Split across two days of individual stories and parables that we can glean lessons from, these are 9 takeaways that we gained from this edition of maize.LIVE WonderLEARN.
Parable: Learning and Cognitive Models in the Animal World, Roberto Marchesini
Takeaway: Learning by nature is all about involving emotional, moral, intellectual, and spiritual development
Learning is not just a human activity: all animals can learn, even those with less than a thousand neurons. So what’s the difference between the “evolutionary learning” that allows animals to succeed in their environment and the more complex learning attitude that is connected with curiosity, proactivity, stubbornness, and creativity? Ethologist, epistemologist and post-humanist, Roberto Marchesini, shed a light on the inner drivers that motivate animals, children, and adults to learn.

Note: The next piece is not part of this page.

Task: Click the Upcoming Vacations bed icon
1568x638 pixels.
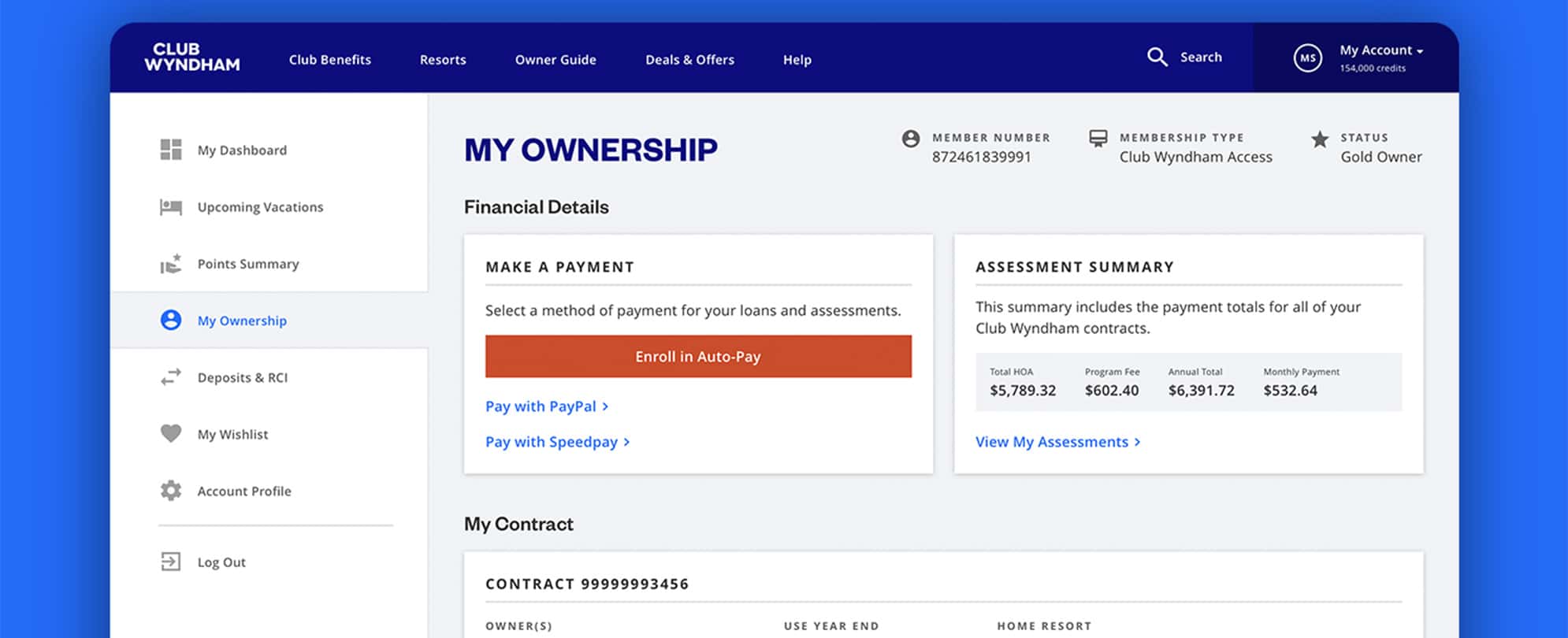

And what can you find out by examining the learning behaviors and attitudes of different species? The answer is what we could define as the “secret sauce” of a positive and engaging learning model.
Here’s a discovery that can arise from the observation of what is closest to us: “During the ’90s, a period of examining my kids’ behaviors, I used to wonder why they could not remember the seven kings of Rome but succeeded to remember hundreds of Pokémon characters, whose names were much more difficult than Tullo Ostilio. It was evident that the Pokémon didactic was working much more efficiently than the didactic adopted in school,” said Marchesini.
The key to the “Pokemon” model is to base the learning activity on the stronger motivation of a species, in this case, the human one: learning is not a price, but the outcome of the activity itself. “Therefore, the answer is not “having fun,” that would lead to the following question “why are children having fun?” but involvement. When we are involved, we have fun, but fun is not the point. Involvement makes the subject fully participate, focused on what she/he is doing, wanting to learn, and willing to ask questions and obtain more and more information.”
When there is involvement, learning is desired, it is not a chore, and the effort becomes pleasant.
Talk: A new generation of learners, Nasos Papadopoulos
Takeaway: In the tech era, learning is a matter of emotional, moral, intellectual, and spiritual development
Millennials are going to be more or less 50% of the workforce in 2020. Who are they? What do they want? For Nasos Papadopoulos, Podcast Host at Metalearn & Associate and Lecturer at Goldsmiths University of London, getting learning and development (L&D) right is “the challenge,” but why? His answer started with a quote from Alvin Toffler: “The illiterate of the 21st century will not be those who cannot read and write, but those who cannot learn, unlearn and relearn.”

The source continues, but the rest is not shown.